2. We are also told 7 times the second number, or 7 * b, is equal to twice the first number, or 2 * a.
3. Lastly, twice the second number, or 2 * b, is equal to six times the third number, or 6 * c.
We can simplify the second and third equations to make them easier to handle:
2 * a = 7 * b -> a = (7/2) * b
2 * b = 6 * c -> b = 3 * c
Now we substitute the above expressions into the first equation:
a + b + c = 145 then becomes:
(7/2)*b + b + c = 145,
(9/2)*b + c = 145,
(18/9)*b + (2/2)*c = (290/2),
2*b + c = 290 (Let's call this Equation 1)
Again, substitute b = 3 * c into Equation 1:
2*3*c + c = 290,
6*c + c = 290,
7*c = 290,
After solving for c, we get: c = 290 / 7,
c = 41.43 (approximately, if we round off to two decimal places).
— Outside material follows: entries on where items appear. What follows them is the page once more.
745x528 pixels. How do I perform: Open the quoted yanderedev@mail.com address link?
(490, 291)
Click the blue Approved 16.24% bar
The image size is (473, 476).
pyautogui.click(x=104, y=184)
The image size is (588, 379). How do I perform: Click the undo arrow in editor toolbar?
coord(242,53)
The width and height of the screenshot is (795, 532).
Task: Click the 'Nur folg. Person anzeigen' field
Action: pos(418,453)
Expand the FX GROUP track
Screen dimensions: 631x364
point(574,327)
To find b, we substitute c back into b = 3 * c:
b = 3 * 41.43,
b = 124.29 (approximately).
Now, to find a, substitute b back into a = (7/2) * b:
a = (7/2) * 124.29,
a = 435.01 (approximately).
Now, the initial numbers were a = 435.01, b = 124.29, and c = 41.43. The original ratio is a : b : c or 435.01 : 124.29 : 41.43.
Next, we decrease the first number, a, by 15 and increase the third number, c, by 15.
Then, we have:
new_a = a - 15 = 435.01 - 15 = 420.01,
new_c = c + 15 = 41.43 + 15 = 56.43.
Finally, the new ratio is new_a : b : new_c, or 420.01 : 124.29 : 56.43.